There is an estimated 426,000 people living with some form of dementia in Australia alone. With the rising and ageing population, it is no surprise that this figure is predicted to rise to astronomical proportions over the next few decades. At present, it is the second leading cause of death in Australia affecting 5.4% of males and 10.6% of females. It is estimated that three in 10 people over the age of 85 experience some form of dementia, whilst one in 10 over the age of 65. It is said to be the single greatest disability for people over the age of 65. It is also estimated that well over 1 million people in Australia are either directly or indirectly involved in the care of a person with dementia.
The commonest cause of dementia is Alzheimer’s disease but there are other causes such as vascular dementia and less common genetic variants that can also present with similar symptoms.
So, is there any end in sight for this horrible scourge that affects so many people? The answer is clearly, yes! In fact, a few years back a small pilot trial of only 11 patients with varying degrees of Alzheimer’s disease was published titled the MEND trial. This program involves the combination of lifestyle changes, specific vitamin supplementation based on each individual’s assessment, brain training and trans cutaneous cranial stimulation. In 10 out of the 11 patients, the disease was reversed and this did not involve any pharmaceutical therapy.
Recently at a dementia conference in Chicago two new experimental therapies were presented showing great promise for the management of Alzheimer’s disease.
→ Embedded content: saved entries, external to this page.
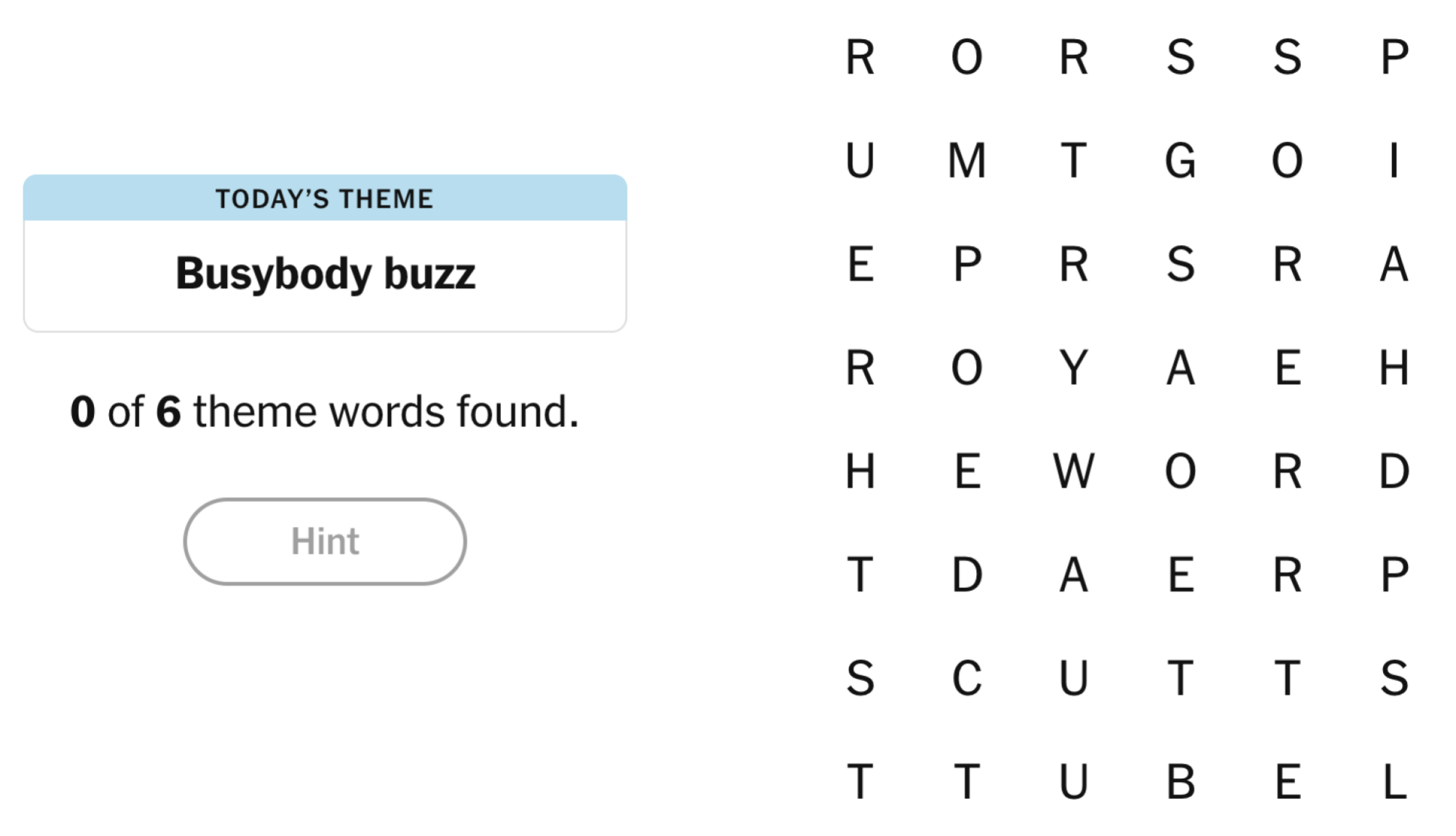
Task: Select the R at the top-left of grid
Action: [x=861, y=58]
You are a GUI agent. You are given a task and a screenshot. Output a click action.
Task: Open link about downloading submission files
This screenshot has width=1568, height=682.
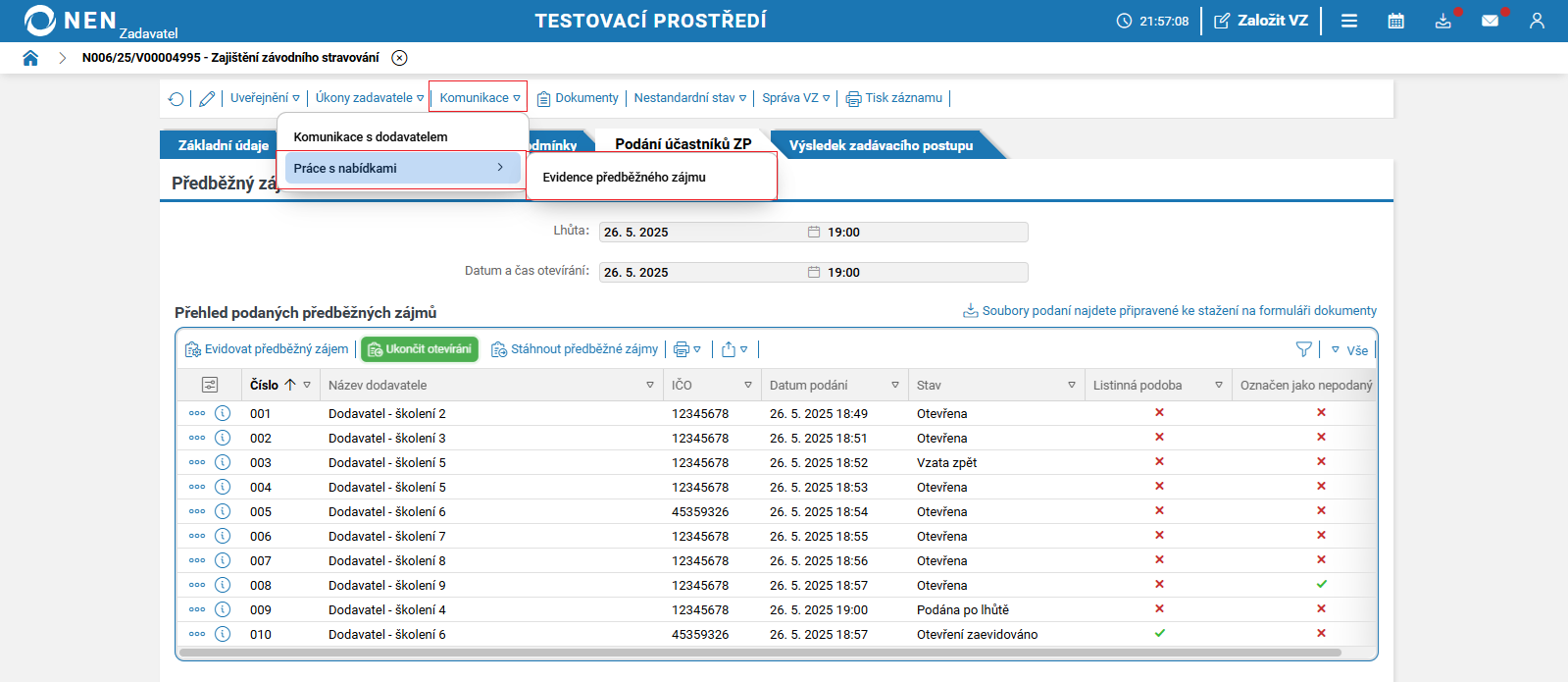1170,311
The first trial involved in a monoclonal antibody, BAN2401. (You always know a therapy is not available clinically because it doesn’t even have a proper name.) This treatment reduces the amyloid plaques in the brain of people with Alzheimer’s, which are an accumulation of junk proteins destroying normal nerve tissue.
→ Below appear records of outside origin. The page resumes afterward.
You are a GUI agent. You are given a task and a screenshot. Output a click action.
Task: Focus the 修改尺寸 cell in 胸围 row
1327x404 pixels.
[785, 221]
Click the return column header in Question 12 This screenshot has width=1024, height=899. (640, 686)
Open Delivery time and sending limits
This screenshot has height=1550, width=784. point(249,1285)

856 patients with early Alzheimer’s disease were given this therapy in a placebo-controlled trial and in varying doses. After 18 months there was a 26% reduction in the clinical decline towards Alzheimer’s disease compared with placebo and 50% in those given the high-dose. Previously, the same company had released the results of a small part trial of a similar drug Aducanumab which again showed very similar results.
The second trial, albeit small, was an Australian trial of 32 patients with mild-to-moderate Alzheimer’s disease. This demonstrated that a new experimental treatment, Anavex which is a sigma-1 receptor agonist, appeared to slow and in some cases even reverse the disease. The study also looked at a variety of genetic abnormalities and found that 20% of patients had two variants of specific genes that reduced the effect of Anavex. This trial was continued for just over 12 months.
Interestingly, a few years ago the results of the Optima trial, performed in Oxford University were released. This was a placebo-controlled study of high dose B-group vitamins in 271 people with mild cognitive impairment (a precursor to Alzheimer’s disease). This 2 year study, using MRI and neurocognitive testing, demonstrated a 30% reduction in progression to Alzheimer’s disease in the people given the high dose vitamins.
There has also been some promising work using the antidepressant Cipramil and some early data for chronic non-steroidal anti-inflammatory drugs.
It is my opinion that with an integrative approach combining lifestyle modification, brain training and brain stimulation, complementary therapy and evidence based pharmaceutical drugs we are at the cusp of a new era in the management of Alzheimer’s disease. Hopefully, in the very near future, this scourge will become a thing of the past.